A diamond-like carbon film (hereinafter, called “amorphous carbon film”) is a film excellent in abrasion resistance and slidability and having high strength. For this reason, the amorphous carbon films are used in various fields, including protective films of various devices such as cutting tools and dies. Also, it has been known that a second layer is provided on an amorphous carbon film to make it possible to improve the heat resistance, oxidation resistance, abrasion resistance, lubricity and the like. For these characteristics, amorphous carbon films are expected to be used in a wide variety of fields.
However, there is a problem in that the adhesion between an amorphous carbon film and a second layer is insufficient.
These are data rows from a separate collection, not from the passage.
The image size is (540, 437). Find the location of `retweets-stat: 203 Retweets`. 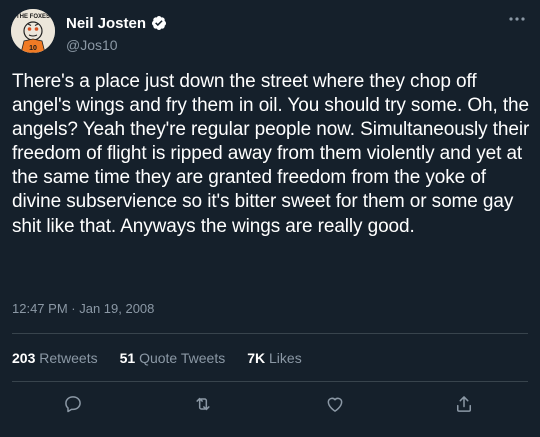

retweets-stat: 203 Retweets is located at coordinates (55, 358). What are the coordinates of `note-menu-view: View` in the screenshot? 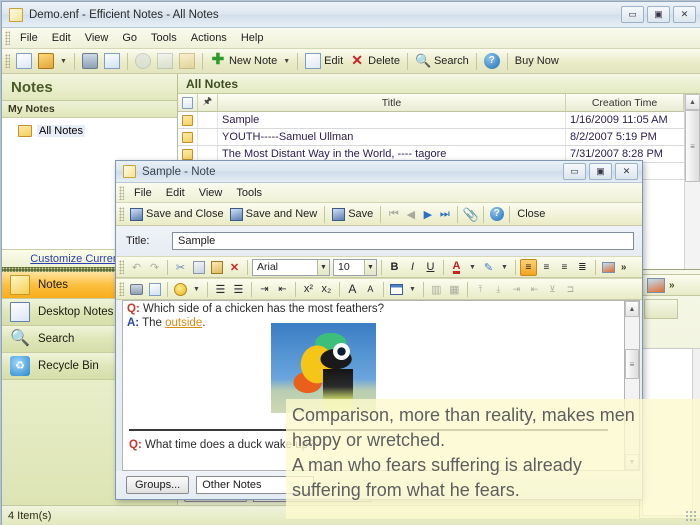 It's located at (211, 193). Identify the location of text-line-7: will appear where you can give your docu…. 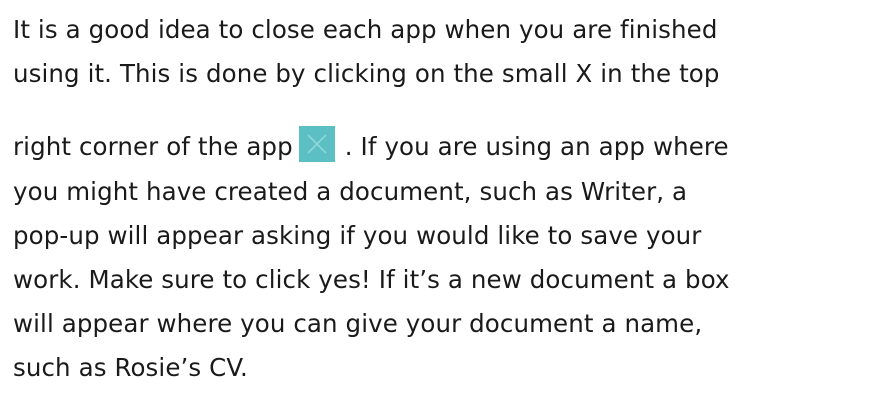
(358, 324).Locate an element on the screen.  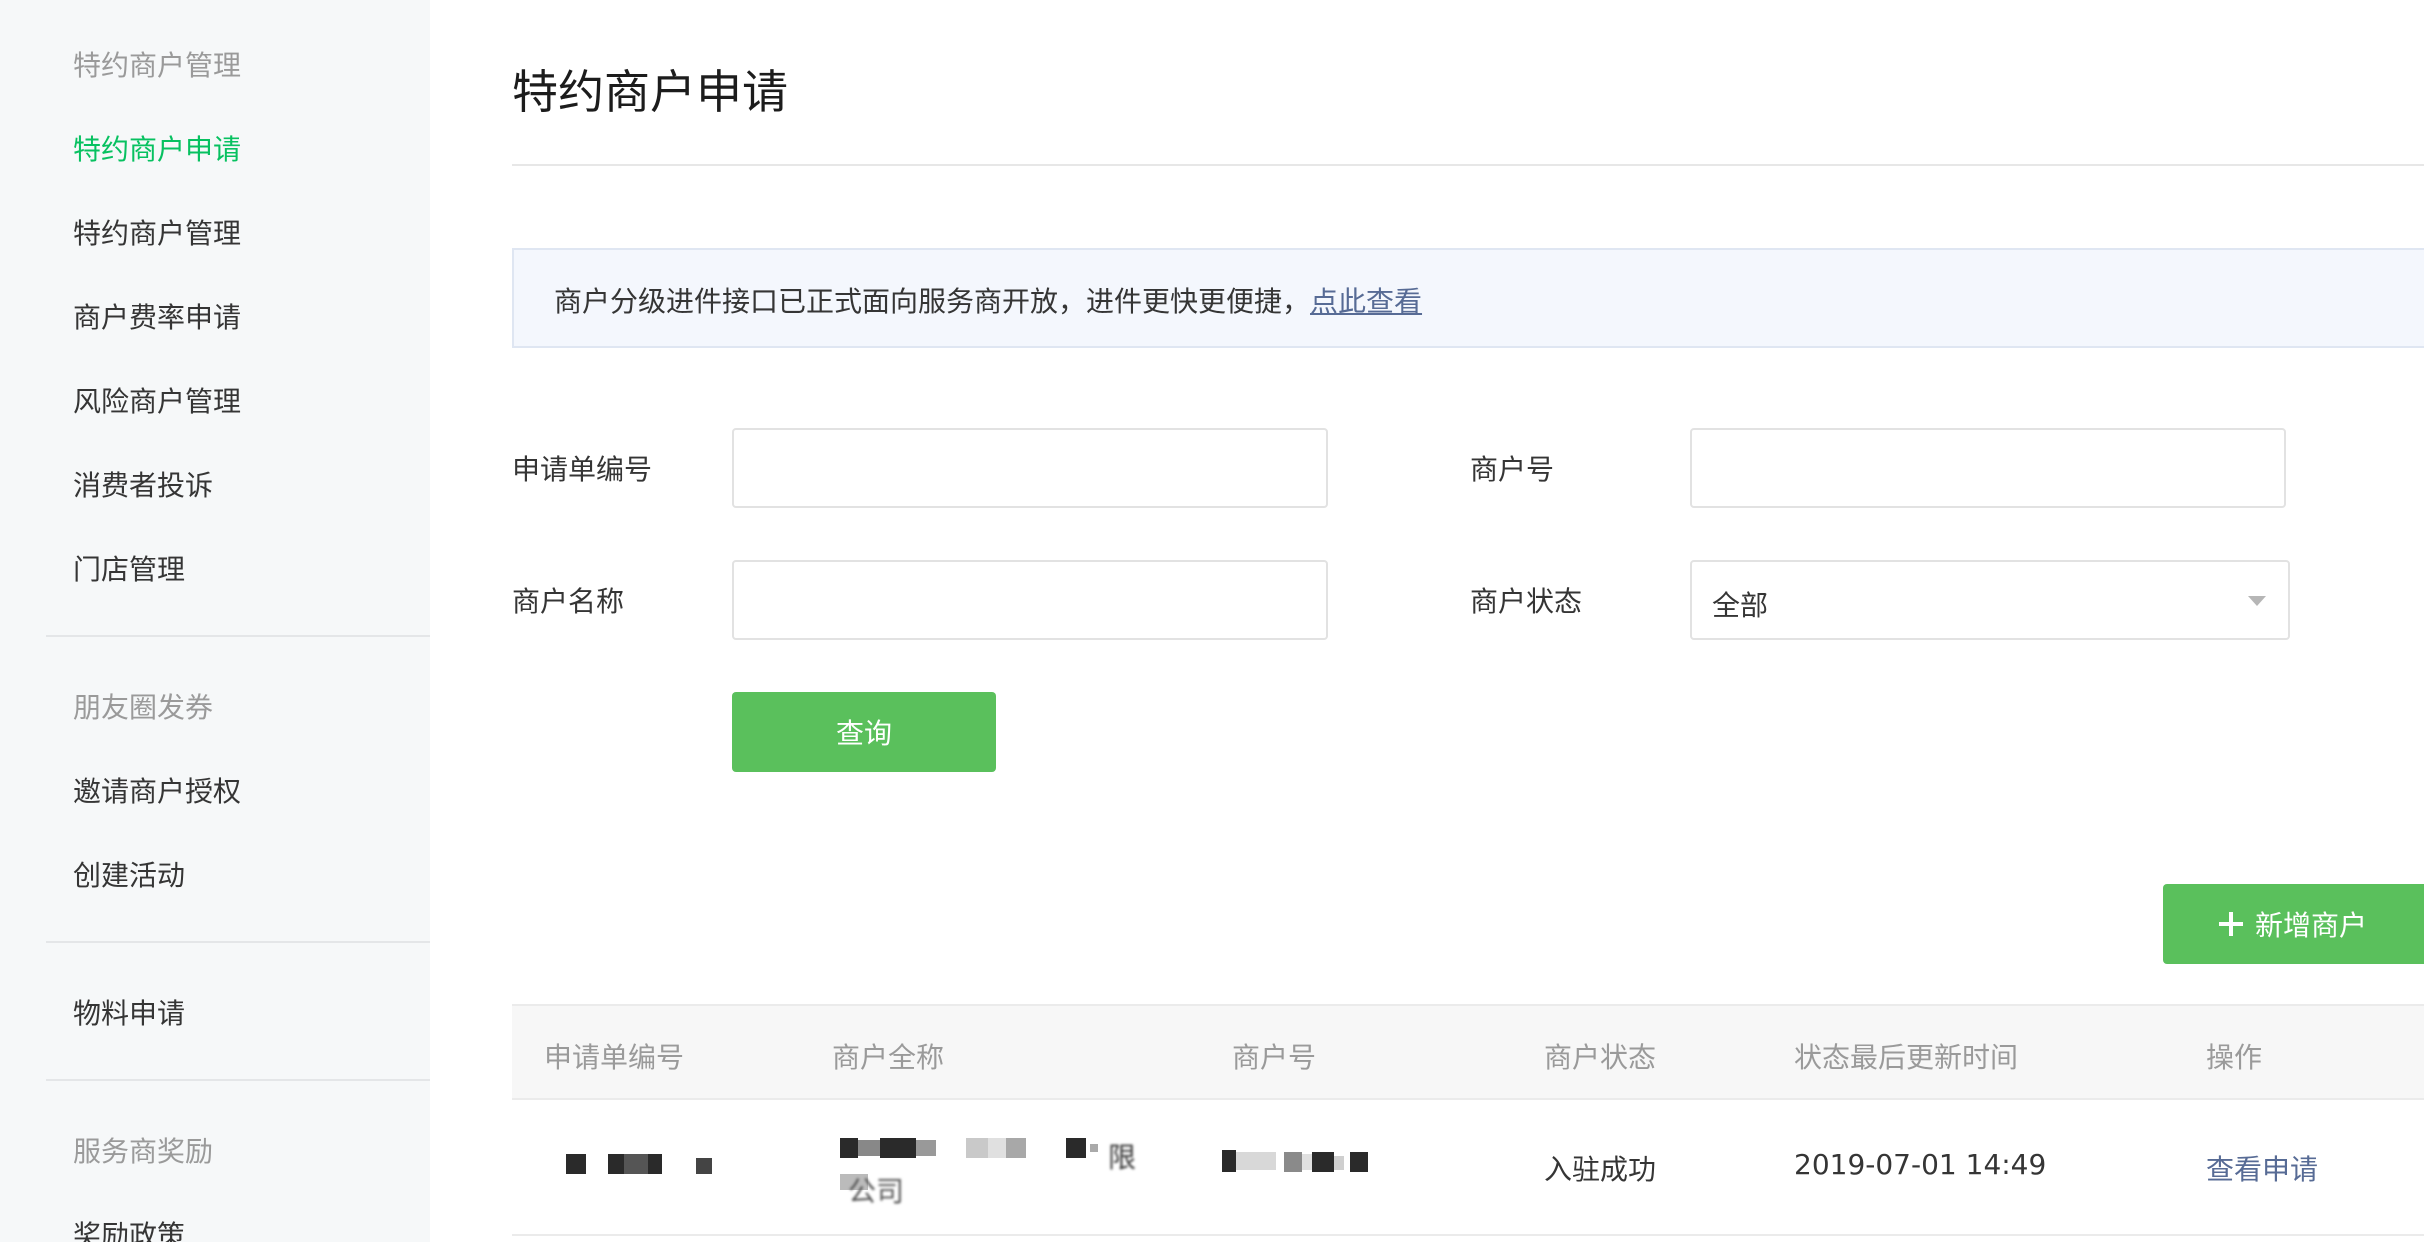
column-header-merchant-no: 商户号 is located at coordinates (1274, 1058).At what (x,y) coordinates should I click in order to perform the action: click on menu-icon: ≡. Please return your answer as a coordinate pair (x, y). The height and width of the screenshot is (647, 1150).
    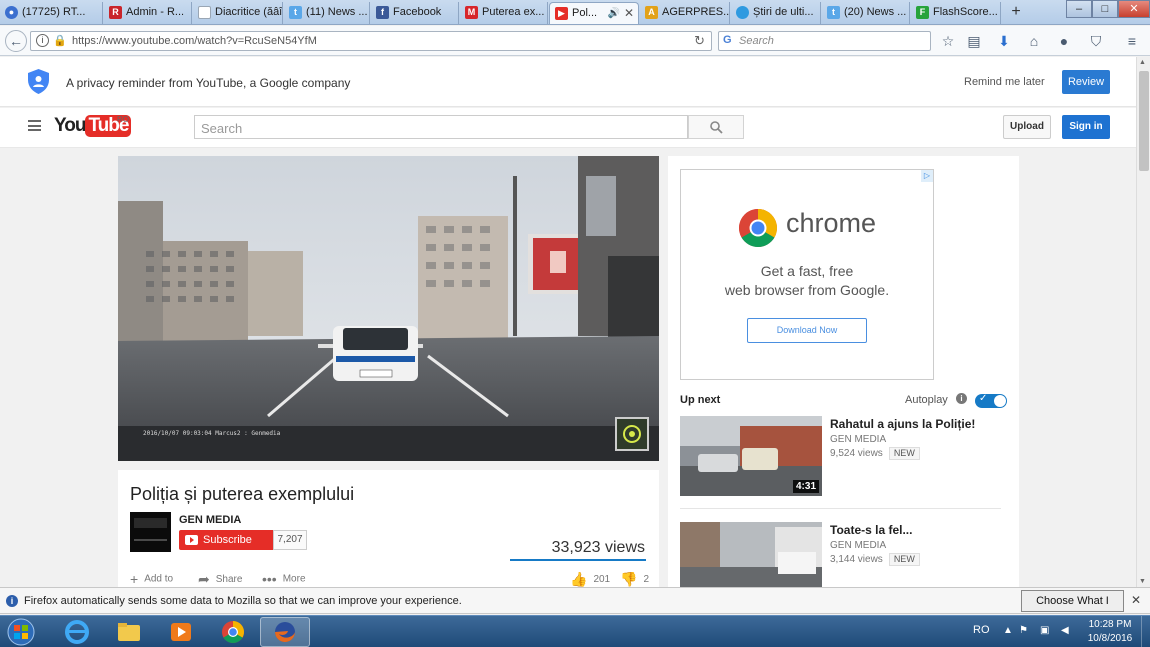
    Looking at the image, I should click on (1132, 41).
As a method of improving the adhesion between the amorphous carbon film and the second layer, there has been known a method of using, for a second layer to be provided on an amorphous carbon film, a material condensation-reacting with hydroxyl groups on the surface of the amorphous carbon film, such as a silane coupling agent. Silanol groups generated by hydrolysis of a silane coupling agent are formed into a polymer by self-condensation and are condensation-reactable with hydroxyl groups on the surface of an amorphous carbon film.
Amorphous carbon films need to be provided with uniform water repellent power or oil repellent power, on their surfaces.
When water repellency is imparted to an amorphous carbon film, there have been known techniques of modifying the surface of the amorphous carbon film with fluorine, for example, by a method of using a gas containing fluorine as a raw material gas during film formation, or a method of subjecting an amorphous carbon film to a surface treatment using a gas containing fluorine after film formation of the amorphous carbon film. However, depending on the degree of addition amount of fluorine, the hardness of the film greatly decreases. In addition, it is unfavorable to use fluorine-based gases which adversely affect film formation devices and human bodies/environments. To solve this problem, methods of introducing fluorine into a surface of an amorphous carbon film without using a fluorine-based gas have been studied. For example, Patent Literature 1 discloses that a surface treatment agent containing an ultra-stable perfluoroalkyl radical is used as an active component in surfaces of amorphous carbon films prepared on surfaces of a variety of solid materials, without using fluorine gases, thereby introducing fluorine into the surfaces of the amorphous carbon films.
Further, to improve the adhesion between an amorphous carbon film and a second layer to be provided on the amorphous carbon film, there have also been proposed methods of improving adhesive force of an amorphous carbon film itself. For example, Patent Literature 2 describes that a first layer comprising an amorphous carbon film containing Si excellently adheres to a second layer comprising a polyamideimide layer containing MoS2. In addition, Patent Literature 3 discloses that it is possible to obtain a biomolecular fixation material having stable fixability by using an amorphous carbonaceous film containing Si, without recourse to a chemical modification treatment.